Stres Ancam Kesehatan Pekerja di Era Modern, Perbaiki Pola Hidup Jadi Solusi
Stres pada pekerja bisa berdampak pada aspek psikologis dan fisiologis. Ini penjelasan Direktorat Kesehatan Jiwa Kementerian Kesehatan (Kemenkes RI).
Penulis: Rina Ayu Panca Rini
Editor: Anita K Wardhani
Laporan wartawan Tribunnews.com, Rina Ayu
TRIBUNNEWS.COM,JAKARTA -- Direktorat Kesehatan Jiwa Kementerian Kesehatan (Kemenkes RI) dr. Puspita Tri Utami, M.Si, M.KKK, menjelaskan, stres pada pekerja bisa berdampak pada aspek psikologis dan fisiologis.
Stres bisa menimbulkan masalah kesehatan secara jangka panjang.
Baca juga: Komisi X DPR Minta Pemerintah Kaji Usulan Ujian Nasional Kembali Digelar: Jangan Buat Anak Stres
Secara psikologis, stres bisa memicu depresi, psikosomatis, hingga masalah kejiwaan.
Sementara dari sisi fisiologis, stres bisa menimbulkan berbagai masalah kesehatan mulai dari kardiovaskular, diabetes melitus, muskuloskeletal, sakit kepala, hingga gangguan imunitas.
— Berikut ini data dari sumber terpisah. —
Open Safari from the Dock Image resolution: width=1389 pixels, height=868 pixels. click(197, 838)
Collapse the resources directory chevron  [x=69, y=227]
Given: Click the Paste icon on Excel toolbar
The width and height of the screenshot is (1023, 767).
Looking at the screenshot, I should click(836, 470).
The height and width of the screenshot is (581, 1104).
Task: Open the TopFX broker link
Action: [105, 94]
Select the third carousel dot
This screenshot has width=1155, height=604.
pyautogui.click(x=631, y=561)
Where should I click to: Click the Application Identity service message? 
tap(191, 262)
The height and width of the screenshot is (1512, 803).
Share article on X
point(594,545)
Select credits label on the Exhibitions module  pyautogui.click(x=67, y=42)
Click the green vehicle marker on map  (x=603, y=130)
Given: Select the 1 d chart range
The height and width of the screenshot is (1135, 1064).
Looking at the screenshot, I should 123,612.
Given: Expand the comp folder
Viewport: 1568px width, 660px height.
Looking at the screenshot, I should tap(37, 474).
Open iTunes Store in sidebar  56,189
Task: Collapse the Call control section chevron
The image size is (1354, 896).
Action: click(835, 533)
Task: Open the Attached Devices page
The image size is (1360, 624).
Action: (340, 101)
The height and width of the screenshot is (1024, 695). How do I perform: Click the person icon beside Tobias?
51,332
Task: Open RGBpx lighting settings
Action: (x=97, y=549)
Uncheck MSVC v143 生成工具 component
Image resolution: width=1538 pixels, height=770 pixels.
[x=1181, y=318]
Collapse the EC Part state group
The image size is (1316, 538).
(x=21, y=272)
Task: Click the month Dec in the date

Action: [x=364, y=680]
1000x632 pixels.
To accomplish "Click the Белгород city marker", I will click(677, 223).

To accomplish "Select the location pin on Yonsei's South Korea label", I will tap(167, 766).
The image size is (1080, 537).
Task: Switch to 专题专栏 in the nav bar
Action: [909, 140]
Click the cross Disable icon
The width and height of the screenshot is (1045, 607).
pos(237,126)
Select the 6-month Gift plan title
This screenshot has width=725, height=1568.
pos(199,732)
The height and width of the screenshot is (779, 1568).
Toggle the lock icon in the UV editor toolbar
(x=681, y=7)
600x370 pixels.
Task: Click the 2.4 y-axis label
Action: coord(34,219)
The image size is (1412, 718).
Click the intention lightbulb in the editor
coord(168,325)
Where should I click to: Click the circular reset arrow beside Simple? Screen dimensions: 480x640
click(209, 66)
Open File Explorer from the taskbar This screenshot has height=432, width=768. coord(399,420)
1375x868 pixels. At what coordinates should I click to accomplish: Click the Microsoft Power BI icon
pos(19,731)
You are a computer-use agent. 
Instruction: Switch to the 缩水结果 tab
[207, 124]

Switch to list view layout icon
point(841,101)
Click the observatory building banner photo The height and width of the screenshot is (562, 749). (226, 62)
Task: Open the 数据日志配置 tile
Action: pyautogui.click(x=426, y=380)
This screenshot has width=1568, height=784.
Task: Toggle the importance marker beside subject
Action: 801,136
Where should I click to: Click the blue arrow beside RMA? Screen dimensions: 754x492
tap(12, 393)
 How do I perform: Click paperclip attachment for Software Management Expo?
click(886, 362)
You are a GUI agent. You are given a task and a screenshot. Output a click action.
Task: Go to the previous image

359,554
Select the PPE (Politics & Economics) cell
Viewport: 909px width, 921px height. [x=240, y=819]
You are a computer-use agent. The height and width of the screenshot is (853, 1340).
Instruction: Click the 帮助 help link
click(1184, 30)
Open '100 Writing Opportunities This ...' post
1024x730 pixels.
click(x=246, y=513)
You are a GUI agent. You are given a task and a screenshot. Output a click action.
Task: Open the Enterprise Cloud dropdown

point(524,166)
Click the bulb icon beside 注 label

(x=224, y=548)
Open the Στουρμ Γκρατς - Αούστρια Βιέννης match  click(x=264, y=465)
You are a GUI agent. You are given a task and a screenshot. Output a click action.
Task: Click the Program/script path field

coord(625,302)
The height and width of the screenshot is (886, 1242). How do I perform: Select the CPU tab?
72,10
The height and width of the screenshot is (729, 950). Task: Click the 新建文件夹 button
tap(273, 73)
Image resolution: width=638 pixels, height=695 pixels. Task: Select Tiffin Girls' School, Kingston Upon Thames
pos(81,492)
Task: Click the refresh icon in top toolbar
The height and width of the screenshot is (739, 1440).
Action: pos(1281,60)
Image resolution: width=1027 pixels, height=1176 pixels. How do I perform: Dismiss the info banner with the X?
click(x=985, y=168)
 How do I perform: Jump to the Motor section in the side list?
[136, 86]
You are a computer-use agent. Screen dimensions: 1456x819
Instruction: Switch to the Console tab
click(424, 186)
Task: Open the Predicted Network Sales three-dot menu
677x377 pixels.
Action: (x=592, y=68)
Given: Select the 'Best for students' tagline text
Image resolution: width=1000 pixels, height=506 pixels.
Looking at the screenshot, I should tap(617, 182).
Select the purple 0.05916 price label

“Kesehatan jiwa dan kesehatan fisik sangat berkaitan karena hormon kortisol bisa menyebabkan gangguan-gangguan fisik sehingga kita harus menjaga kesehatan mental,” kata dr. Puspita dalam diskusi yang digelar Masyarakat Sadar Risiko Indonesia (MASINDO), belum lama ini.
Sebagai respons terhadap stres, para pekerja sering kali melarikan diri pada kebiasaan berisiko seperti merokok dengan rokok elektronik, kantong nikotin, dan produk tembakau yang dipanaskan, bisa menjadi alternatif perokok memperbaiki pola hidupnya.
Adapun dampak stres terhadap gangguan perilaku meliputi perubahan pola makan dan tidur, sosialisasi menurun, dan kebiasaan merokok. Akibatnya, performa pekerja menjadi turun.
“Akhirnya juga akan ada peningkatan biaya untuk masalah kesehatan karena tingkat kecelakaan meningkat,” ucap dr. Puspita.
Dalam kesempatan yang sama, menurut Psikolog, Sukmayanti Rafisukmawan, M.Psi, untuk mengatasi stres memang memerlukan pendekatan yang mendalam selain pemberian edukasi agar para pekerja tidak melakukan kebiasaan berisiko yang sifatnya coping menchanism seperti kebiasaan merokok.
“Jika berhenti langsung ternyata tidak berhasil dan tetap dipaksakan, bisa berdampak pada menurunnya tingkat konsentrasi, suasana hati mudah berubah, dan rentan emosi. Ujungnya kemungkinan besar terjadi relaps,” katanya.
Untuk para perokok dewasa yang mengalami kesulitan berhenti merokok secara langsung, maka dapat mengedepankan upaya pengurangan risiko dengan cara beralih melalui penggunaan produk tembakau alternatif.
Dokter Spesialis Gizi Klinik, dr. Andri Kelvianto, M. Gizi, Sp. GK, AIFO-K, menuturkan, untuk mengurangi kebiasaan buruk akibat stres perlu dilakukan secara bertahap.
“Kalau emotional eating, kita tahu hormon kortisol lagi tinggi sehingga menginginkan rewarding berupa makanan manis untuk menaikkan hormon dopamin. Jadi bisa ganti ke gula bebas kalori karena yang dikejar dari rewarding emotional eating adalah rasa manisnya. Ini salah satu cara mengurangi risiko,” ucapnya.
Strategi tersebut, lanjut Andri, dapat juga diterapkan untuk mengurangi risiko dari kebiasaan merokok, dimana mengganti menggunakan produk yang secara penelitian lebih rendah risiko sehingga tidak menghilangkan beberapa kebutuhan yang bisa dimanfaatkan seseorang untuk menurunkan stres.